Monday, December 26, 2016
About 10,000 at Washington's Crossing 2016 Reenactment
If you are a night owl and see this story at midnight or in the early morning hours, it will be right around the time that General George Washington had just completed his daring crossing of the Delaware on Christmas Day in 1776. Unlike the pleasant weather we had, the Delaware was beginning to ice over, and a nor'easter made things worse with rain, sleet and blowing snow. Most of the crossing would be done in darkness. He went on anyway. He had no choice. "Victory or Death!" was his password.
On Christmas Day 2016, a huge crowd of about 10,000, helped by mild weather, left their homes to watch or participate in a re-enactment of this historic event, a daring raid on a Hessian encampment at Trenton. This event took place at Washington Crossing park, which is located on both sides of the river,
Militarily, it meant nothing. Politically, it meant everything. Washington gave the American people the one thing it has always relished most - hope.
Things were looking bleak for the American Revolution. Just a few months earlier, the largest sea-borne invading force ever assembled by any nation had landed on Long Island with 32,000 veteran troops, including the Hessians. In short order, they destroyed the American army. Hessians answered surrender attempts with a bayonet. Washington was stuck with the British and Hessians in front of him and the East River at his back.

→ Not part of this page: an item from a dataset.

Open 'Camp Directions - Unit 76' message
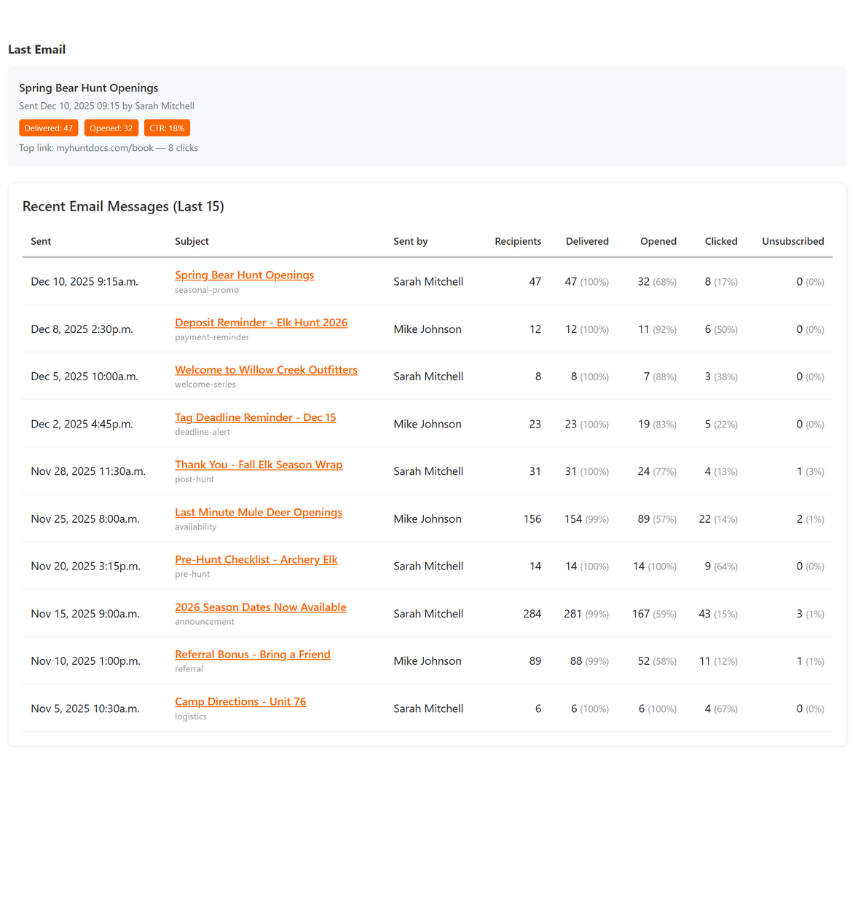Image resolution: width=855 pixels, height=900 pixels. click(240, 702)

That night, a strange fog rolled in, making it impossible to see more than a few feet ahead. Colonel John Glover and his Marblehead Regiment were all sailors. They managed to use this Providential fog to ferry what was left of a 20,000 man army across the East River. From there, Washington and his army limped across New Jersey and into Pennsylvania.

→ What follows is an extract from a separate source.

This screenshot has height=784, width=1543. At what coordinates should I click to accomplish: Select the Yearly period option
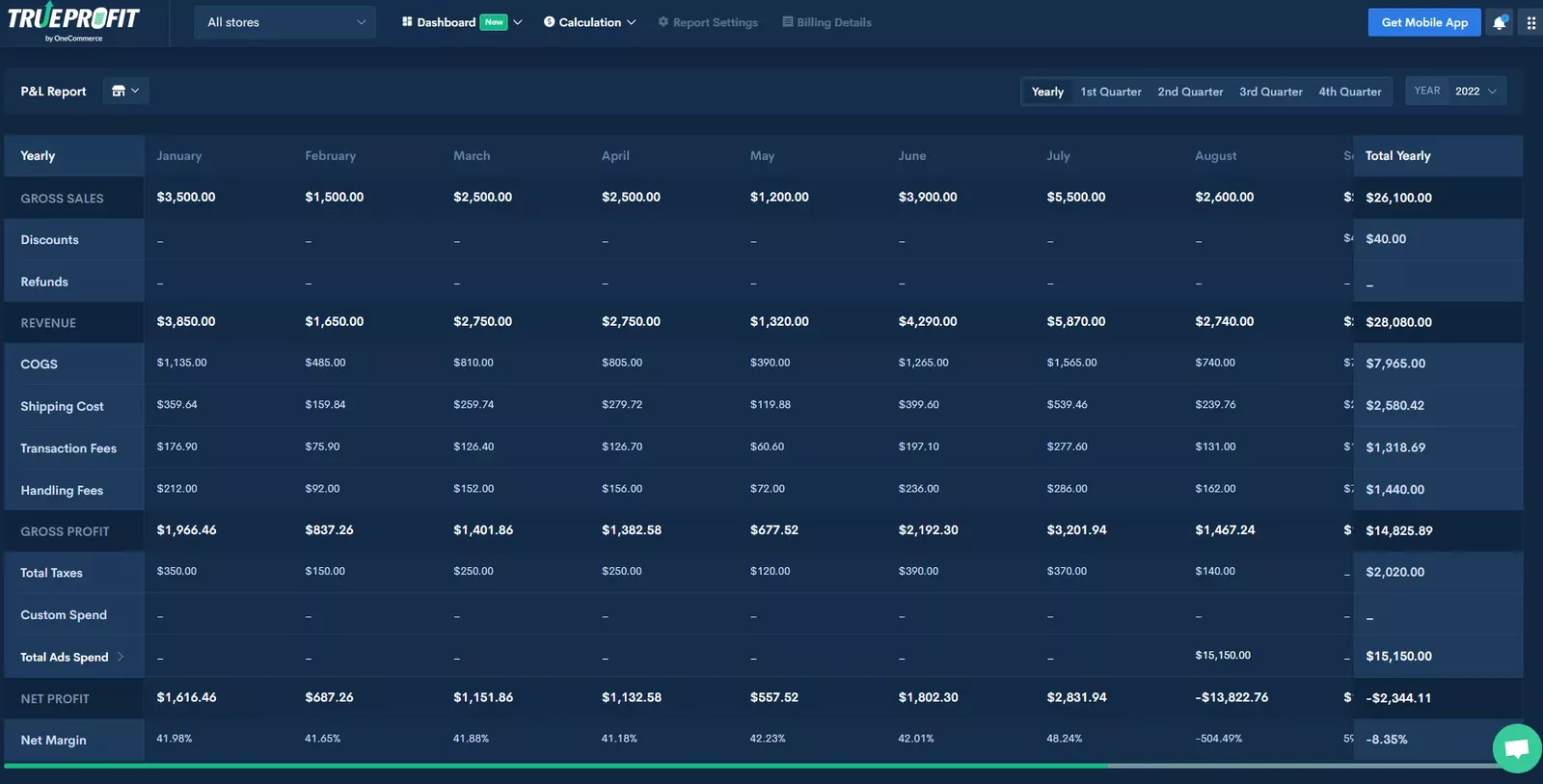(x=1047, y=92)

Washington made sure that every boat between Easton and Philly was scuttled or put to his use. Those included the Durham boat, a sturdy flat-bottomed boat that could be as much as 65' long, used to transport pig iron and other resources to Philly from points north.
This is the boat that Glover used to ferry Washington, 2400 troops, 18 cannons and 50-75 horses back across the Delaware on Christmas day 1776. Reproductions of the Durham boat were used in yesterday's re-enactment.
Washington had to strike. If he waited, the river would freeze, and the Hessians would simply cross and destroy him.
After crossing the river, Washington's army marched ten miles to Trenton. Some of them really were barefoot and leaving bloody imprints in the snow. They were starving. They had no sleep. Yet they defeated the world's most feared mercenary force in an hour.
Contrary to popular belief, the Hessians were in no drunken stupor. They were on high alert, and had been for days. They were constantly being harried by much smaller raids and were likely exhausted. The nor'easter gave Washington a strategic surprise.
This was just the first of three battles that Washington would fight, and win, in a series of ten days. The troops whose enlistments were set to expire stayed on, despite having no pay, no food, and in many cases, no weapons. They stayed because he asked, and let them make the decision. They had a leader not known for flowery speeches, but who would sleep under a tree just like his men. A General who led from the front, even with Hessians heading at him with their bayonets in an effort to take the bridge at Assunpink Creek. A taciturn man who initially despised his troops, but would break down in tears and hug his men on the day he said good-bye.
No less a person than Frederick the Great would say, "The achievements of Washington and his little band of compatriots between the 25th of December and the 4th of January, a space of 10 days, were the most brilliant of any recorded in the annals of military achievements."
It was an integrated army, too. At least ten per cent of the soldiers who fought under Washington were black. Though Washington never spoke publicly on the subject, he set all of his slaves free in his will, and set aside monetary provisions for each family. It was a gesture that other so-called founding fathers failed to grasp or, more likely, chose to ignore.
Yesterday's reenactors included the very young and the very old. It included people of all colors. But just as the Continental Congress had fled Philadelphia as the British advanced, there was a shortage of politicians.